住所も判らないとの事

「今日、お怒りになつていらつしやるだろうと、実はビクビクして参りましたら、もう貴方が、郊外の方へお越しになりましたつて話ですもの、住所も判らないとの事ですし、実は悲しくなつて歩いていましたら、ヒョッコリ貴方が、私の横を素通りなさるのですもの……」 やつぱり、あの太つちよの女は豚であつたと谷村さんは、手を握つてやつた事を心のうちで後悔しました。美しい彼のひとは、谷村さんから金を借りると、すぐ姉の絵の具を買つてやつて自分はまた銀座あたりのカフエーなぞを歩いて、姉の製作費を捻出していたとの事でありました。 七拾円あまりの貸した金も、かのひとは、美しい紅いリボンのついたハンカチフーの包みと一緒に、谷村さんに押しつけました。 谷村さんは呆然として手を出していました。「あゝ私、これでとてもせいせいしましてよ。これは、姉の絵のエハガキでございますの、ね、此の日曜日に、上野へ参りましようよ。姉がとてもよろこびますわ」 谷村さんも落ちついてものが云えるようになりました。 フルゥツパーラで、オレンジエードを飲んでその女のひとと別れると、谷村さんは、久し振りで肩で笑いながら下宿へ帰つて行きました。

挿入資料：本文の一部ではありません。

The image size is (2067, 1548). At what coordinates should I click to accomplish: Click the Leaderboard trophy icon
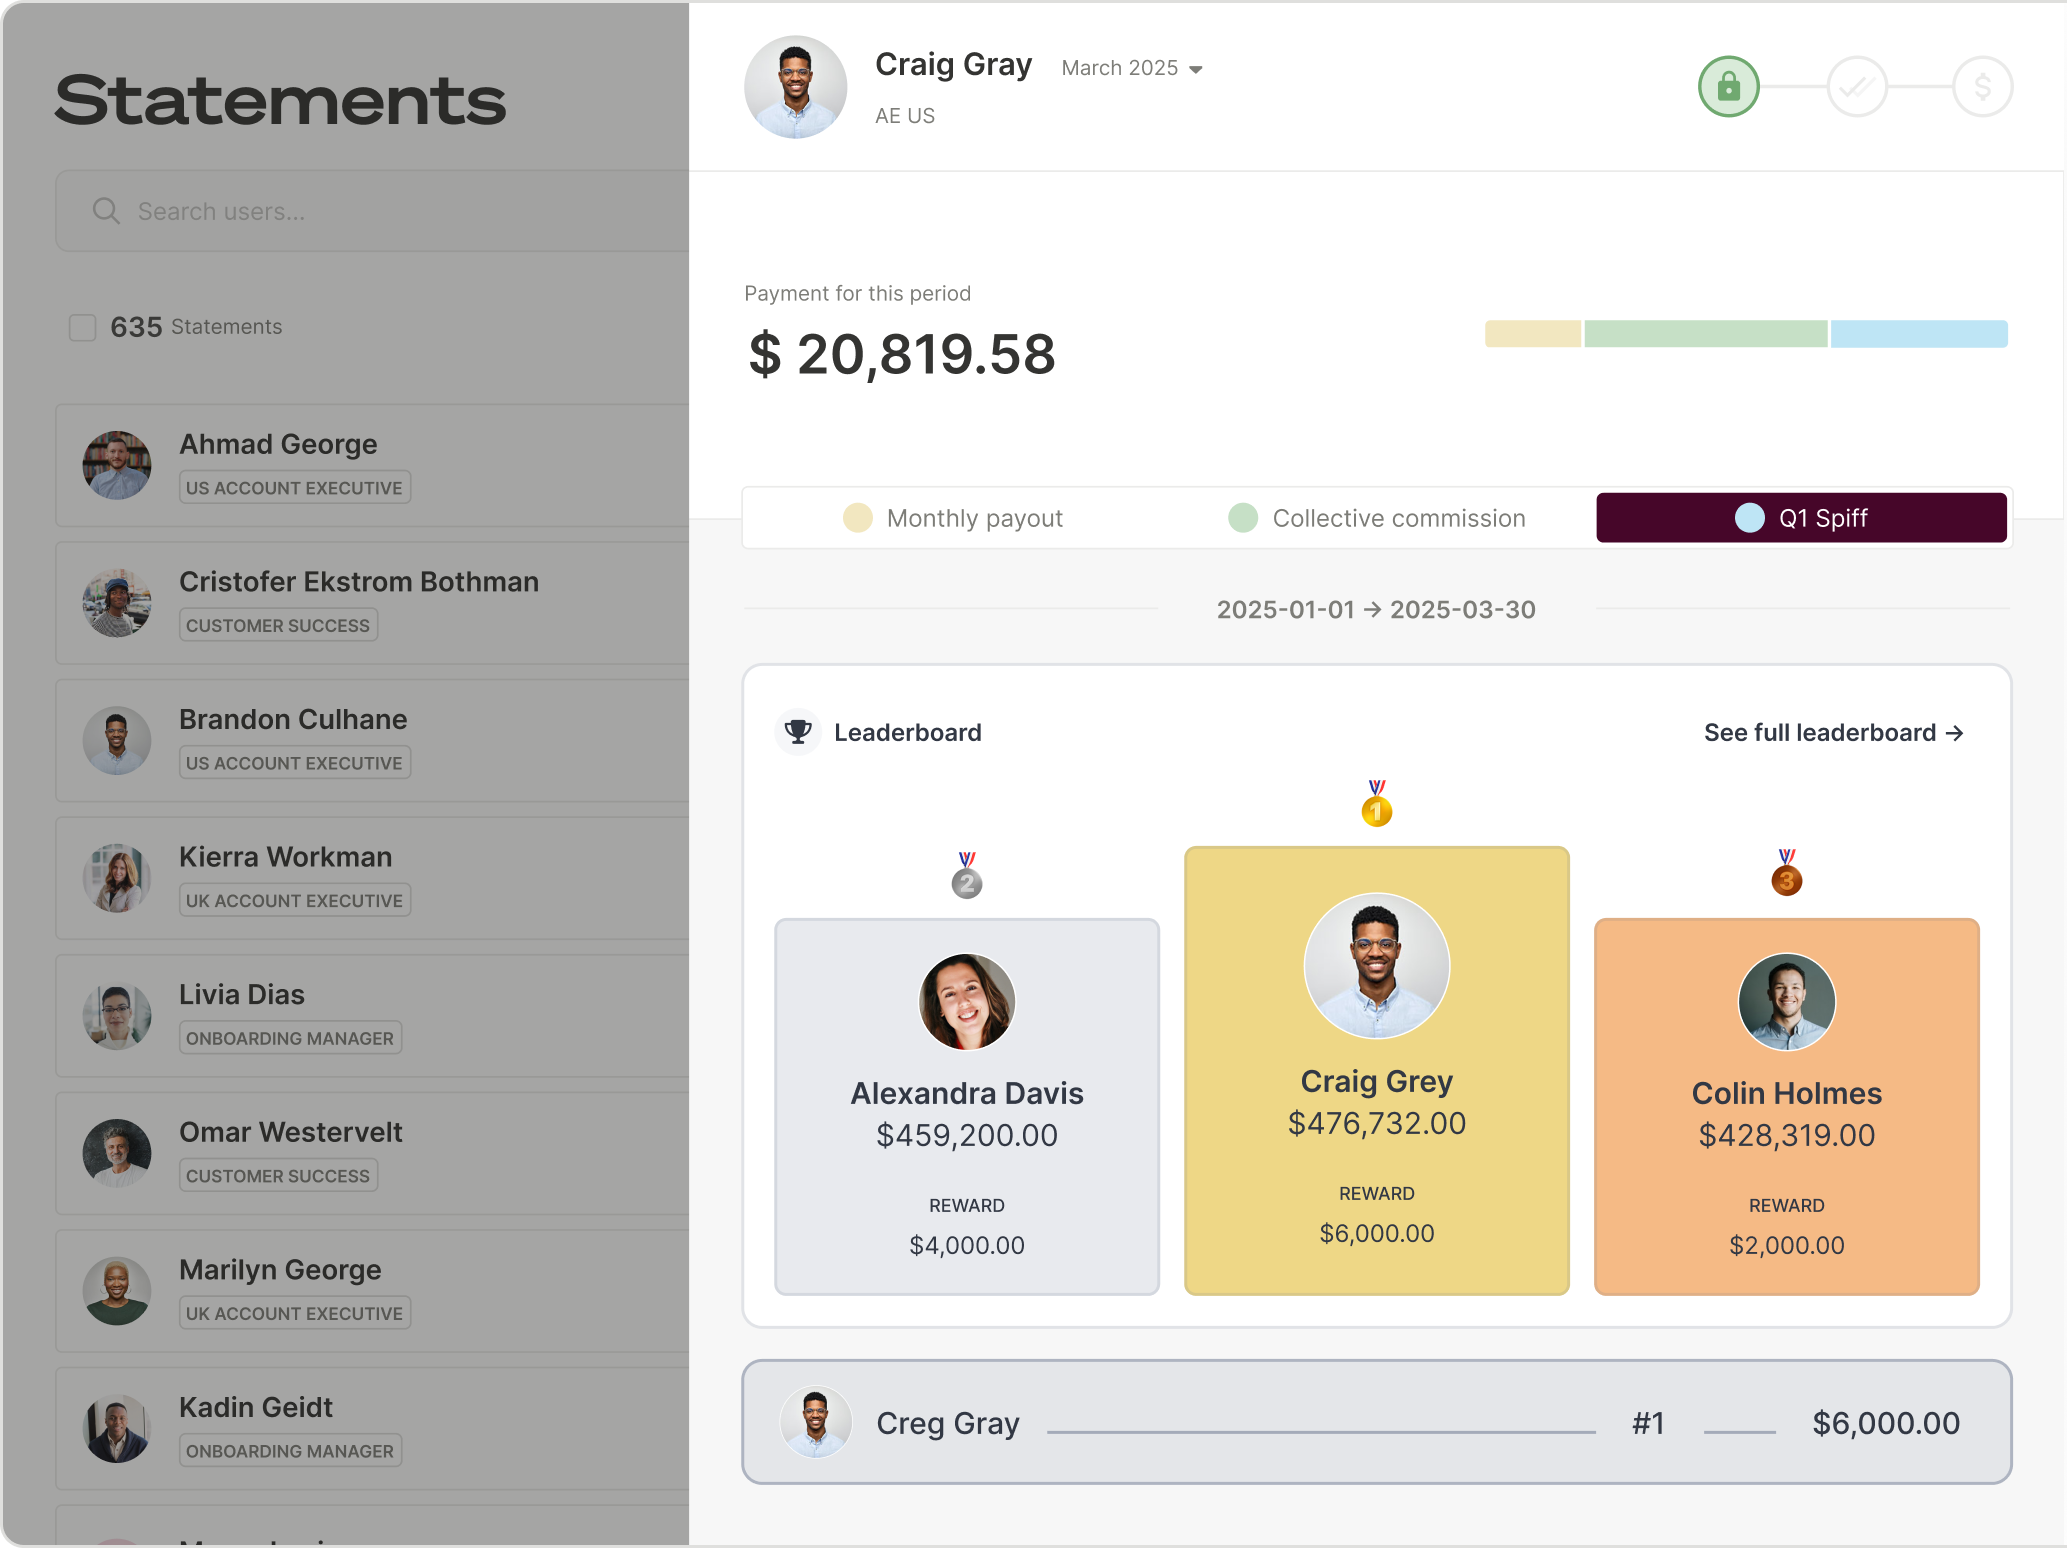798,732
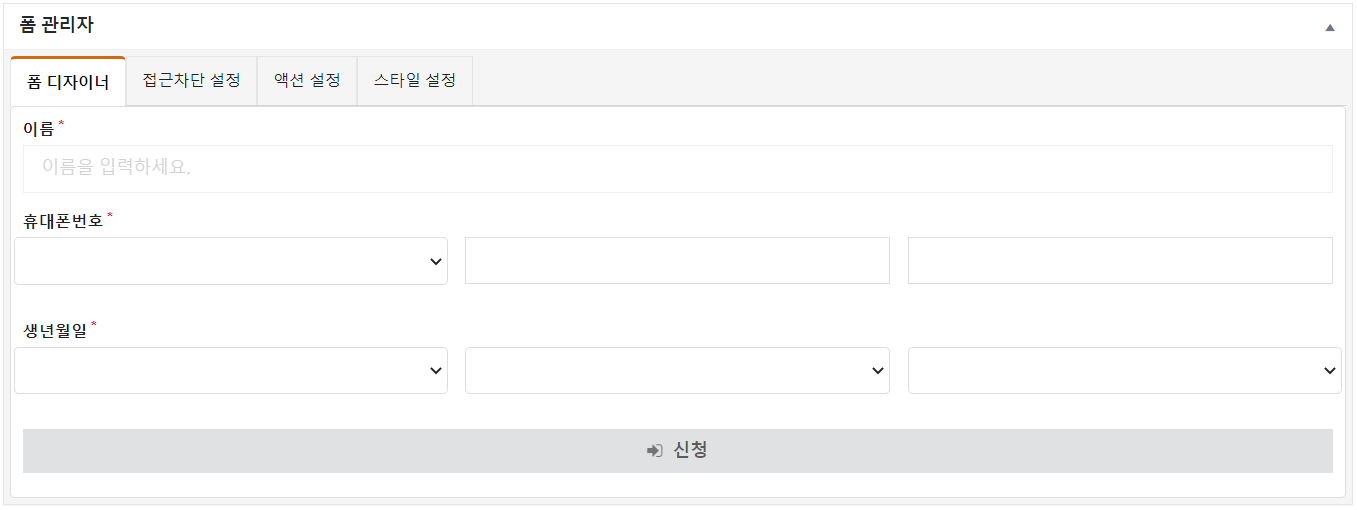Click the 폼 관리자 panel title

[x=57, y=25]
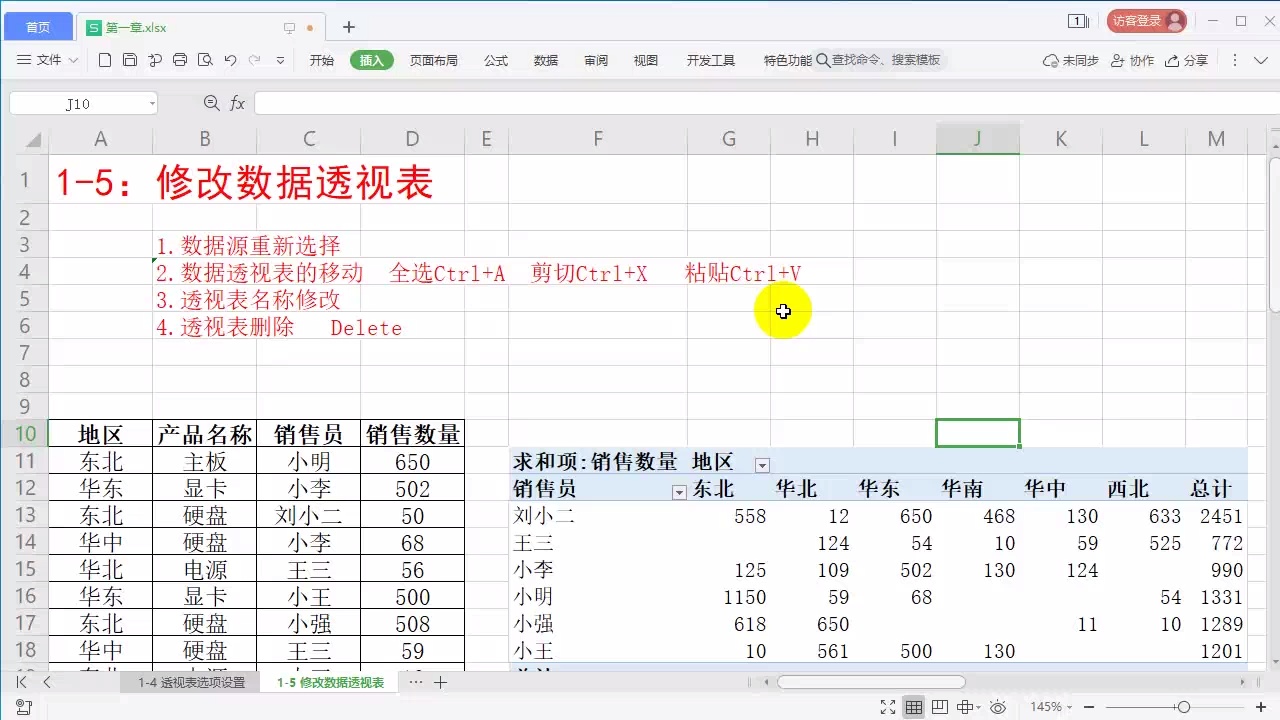Switch to Page Break Preview in the status bar

(938, 707)
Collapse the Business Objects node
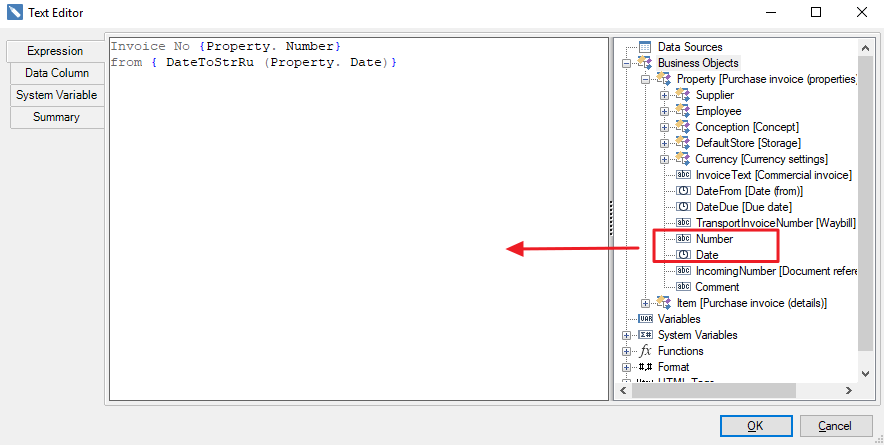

そして燈火のつき始めた、軒下の名札掛を眼を寄せて覗いて見ますと「小松百合子」と云つた女絵描きさんのところが、とうに空つぽになつていて、あとは一人も不足した下宿人なぞはありませんでした。「あゝ、女の髪のひとすじの恐しや」 谷村さんは行李や、薄団をまとめると、もう日暮れだと云うのに荷車を頼んで、清修館を出ました。「オイ引越屋さん、どこか静かな下宿へつけて下さい」 そこで谷村さんの気持を、只少し明るくしている事は、あの、押し入れの中に残して来た五六十箇の腐つた卵を、あの太つちよの女がどう処分するかと云う事でありました。